From the entries that follow, pick out all lines holding "Expand".

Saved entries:
##########

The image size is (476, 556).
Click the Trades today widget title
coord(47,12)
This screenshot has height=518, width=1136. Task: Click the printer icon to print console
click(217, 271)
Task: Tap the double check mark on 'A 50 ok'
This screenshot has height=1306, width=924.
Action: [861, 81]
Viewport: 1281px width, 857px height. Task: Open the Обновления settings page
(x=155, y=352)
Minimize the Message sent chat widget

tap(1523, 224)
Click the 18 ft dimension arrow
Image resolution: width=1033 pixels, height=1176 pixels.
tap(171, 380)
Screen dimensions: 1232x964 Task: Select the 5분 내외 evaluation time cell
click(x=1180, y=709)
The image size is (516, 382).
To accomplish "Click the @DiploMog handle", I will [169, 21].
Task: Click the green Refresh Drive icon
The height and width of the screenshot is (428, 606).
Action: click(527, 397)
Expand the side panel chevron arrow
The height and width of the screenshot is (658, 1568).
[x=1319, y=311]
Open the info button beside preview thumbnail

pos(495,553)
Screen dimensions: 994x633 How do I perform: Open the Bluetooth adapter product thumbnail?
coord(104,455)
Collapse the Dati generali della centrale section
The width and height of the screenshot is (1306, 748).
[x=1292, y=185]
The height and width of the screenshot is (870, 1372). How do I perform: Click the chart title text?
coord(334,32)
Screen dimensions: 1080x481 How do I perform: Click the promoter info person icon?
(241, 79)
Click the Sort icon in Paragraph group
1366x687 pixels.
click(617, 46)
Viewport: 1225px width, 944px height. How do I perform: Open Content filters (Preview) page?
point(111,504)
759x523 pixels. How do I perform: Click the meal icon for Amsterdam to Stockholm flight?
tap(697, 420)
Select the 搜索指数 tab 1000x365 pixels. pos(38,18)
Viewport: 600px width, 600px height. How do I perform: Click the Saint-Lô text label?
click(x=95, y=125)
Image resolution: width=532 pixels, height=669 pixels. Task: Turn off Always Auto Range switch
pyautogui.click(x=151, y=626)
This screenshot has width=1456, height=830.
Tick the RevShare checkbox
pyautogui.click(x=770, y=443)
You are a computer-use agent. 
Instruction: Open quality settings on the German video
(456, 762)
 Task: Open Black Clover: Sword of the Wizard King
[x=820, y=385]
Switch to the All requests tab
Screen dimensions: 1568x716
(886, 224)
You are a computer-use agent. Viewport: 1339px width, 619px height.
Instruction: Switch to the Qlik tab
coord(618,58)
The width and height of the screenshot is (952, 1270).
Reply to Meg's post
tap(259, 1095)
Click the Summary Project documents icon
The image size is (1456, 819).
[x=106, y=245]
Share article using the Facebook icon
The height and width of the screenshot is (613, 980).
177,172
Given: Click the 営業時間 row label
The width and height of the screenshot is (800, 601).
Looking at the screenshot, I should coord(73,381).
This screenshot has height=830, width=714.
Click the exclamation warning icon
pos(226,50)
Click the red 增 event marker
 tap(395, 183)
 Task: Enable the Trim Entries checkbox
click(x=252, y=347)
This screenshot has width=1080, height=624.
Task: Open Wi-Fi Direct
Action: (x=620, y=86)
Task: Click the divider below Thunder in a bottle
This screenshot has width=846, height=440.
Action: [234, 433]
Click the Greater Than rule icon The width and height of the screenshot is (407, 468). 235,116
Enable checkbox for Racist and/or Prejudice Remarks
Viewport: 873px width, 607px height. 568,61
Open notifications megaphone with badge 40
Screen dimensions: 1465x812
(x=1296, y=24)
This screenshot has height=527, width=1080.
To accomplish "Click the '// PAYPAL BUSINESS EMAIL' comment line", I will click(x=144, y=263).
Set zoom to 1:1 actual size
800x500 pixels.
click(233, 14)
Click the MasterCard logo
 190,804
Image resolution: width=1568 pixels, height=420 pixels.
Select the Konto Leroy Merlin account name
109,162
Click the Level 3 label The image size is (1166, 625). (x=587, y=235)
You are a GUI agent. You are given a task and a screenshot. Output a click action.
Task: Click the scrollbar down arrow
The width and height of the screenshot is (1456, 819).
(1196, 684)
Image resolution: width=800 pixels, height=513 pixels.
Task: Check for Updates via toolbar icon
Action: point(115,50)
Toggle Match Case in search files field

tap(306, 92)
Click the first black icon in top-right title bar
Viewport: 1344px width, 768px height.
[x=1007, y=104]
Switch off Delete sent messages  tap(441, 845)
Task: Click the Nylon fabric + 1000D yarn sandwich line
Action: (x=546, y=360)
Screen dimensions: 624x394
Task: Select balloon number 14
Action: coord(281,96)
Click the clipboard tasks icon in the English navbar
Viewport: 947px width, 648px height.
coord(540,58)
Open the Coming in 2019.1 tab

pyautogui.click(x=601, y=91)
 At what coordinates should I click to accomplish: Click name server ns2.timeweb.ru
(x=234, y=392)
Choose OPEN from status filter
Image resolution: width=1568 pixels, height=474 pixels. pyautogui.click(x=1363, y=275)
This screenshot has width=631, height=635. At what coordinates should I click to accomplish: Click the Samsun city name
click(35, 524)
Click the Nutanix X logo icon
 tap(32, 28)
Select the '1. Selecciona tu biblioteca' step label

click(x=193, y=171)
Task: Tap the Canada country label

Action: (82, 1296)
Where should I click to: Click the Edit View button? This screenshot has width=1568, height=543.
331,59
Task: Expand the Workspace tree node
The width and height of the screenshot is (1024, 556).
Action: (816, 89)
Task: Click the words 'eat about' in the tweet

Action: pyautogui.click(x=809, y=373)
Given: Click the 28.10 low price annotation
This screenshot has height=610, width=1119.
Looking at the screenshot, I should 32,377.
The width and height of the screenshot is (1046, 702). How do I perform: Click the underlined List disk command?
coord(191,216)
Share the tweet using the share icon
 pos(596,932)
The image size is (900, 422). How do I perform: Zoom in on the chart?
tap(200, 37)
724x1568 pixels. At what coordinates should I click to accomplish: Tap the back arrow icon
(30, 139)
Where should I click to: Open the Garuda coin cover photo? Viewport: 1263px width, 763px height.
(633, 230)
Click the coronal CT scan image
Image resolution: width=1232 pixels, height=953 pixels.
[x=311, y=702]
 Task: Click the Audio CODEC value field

##########

• [RESPONSE AREA]:
Expand the side panel chevron arrow
Task: Expand the Workspace tree node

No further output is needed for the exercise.